Nursing homes provide a complex array of services to a heterogeneous group of patients. They offer both clinical care and a living environment that serves as the residents’ home. Nursing homes allocate their revenue-constrained resources between these various products in ways that depend on the market environment they face.

In this study, we examine costs associated with clinical care, hotel services, and administration in New York State (NYS) nursing homes during the 1990s. We choose this time period because throughout this decade nursing homes experienced several major changes in their environment, which may have had an impact on their resource allocation decisions. In the next section, we describe these changes and discuss how they might have affected costs. We then examine data for 1991, 1996, and 1999 to determine if these changes have occurred and to what degree.

Nursing home activities and, hence, costs can be divided into three major categories: clinical (medical and personal) care, hotel services, and administration. This typology is useful because as we discuss below, each type of cost is subject to different influences and is likely to exhibit different trends. Furthermore, each influences different aspects of nursing home care. Table 1 defines these three cost categories in terms of cost centers as reported by nursing homes in their annual financial reports.

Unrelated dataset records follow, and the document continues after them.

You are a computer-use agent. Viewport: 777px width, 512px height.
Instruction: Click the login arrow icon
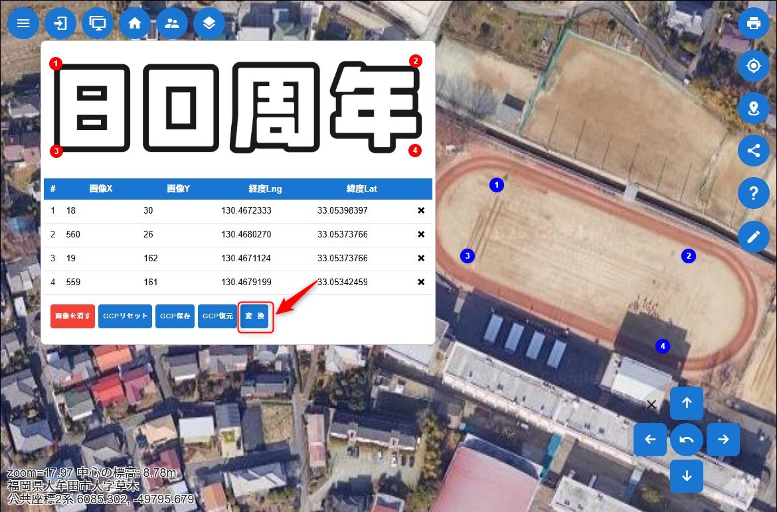coord(60,23)
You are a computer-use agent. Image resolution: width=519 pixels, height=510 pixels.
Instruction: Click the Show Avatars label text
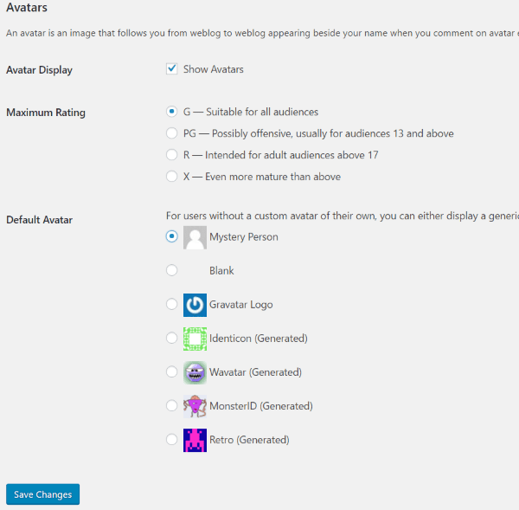click(x=213, y=69)
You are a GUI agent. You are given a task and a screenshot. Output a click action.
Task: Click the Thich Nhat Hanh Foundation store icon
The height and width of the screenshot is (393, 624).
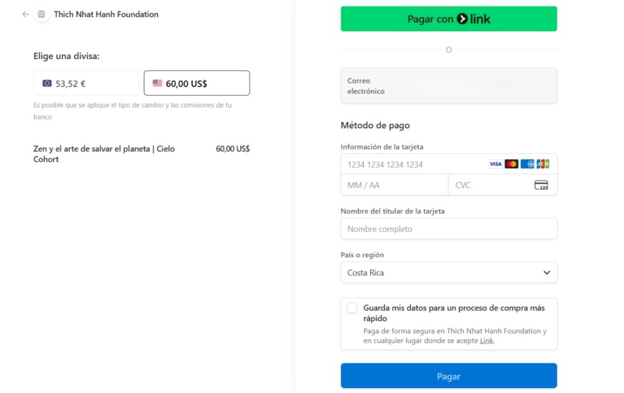tap(41, 15)
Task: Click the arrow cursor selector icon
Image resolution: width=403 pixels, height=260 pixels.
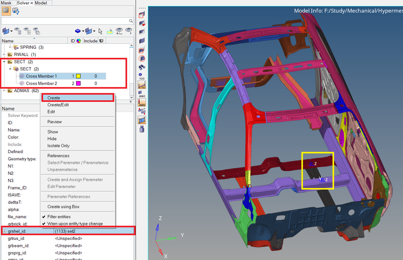Action: 100,31
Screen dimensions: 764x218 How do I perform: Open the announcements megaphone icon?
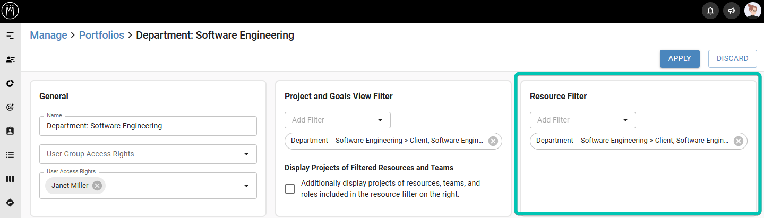click(x=732, y=11)
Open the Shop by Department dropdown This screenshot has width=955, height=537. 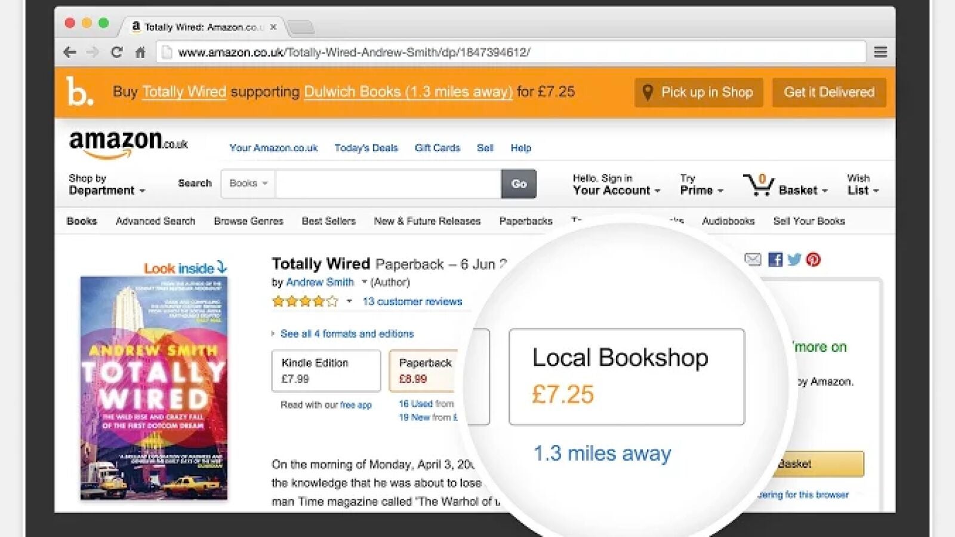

During the 1990s, the environment for nursing homes changed in ways that likely affected all three cost categories: sub-acute care continued to grow and became an important line of business for many nursing facilities, the competitive environment changed with many nursing homes markets no longer exhibiting excess demand, and the introduction of the Minimum Data Set (MDS) reporting system and increased regulations and fraud investigations increased the administrative burden that nursing homes had to meet.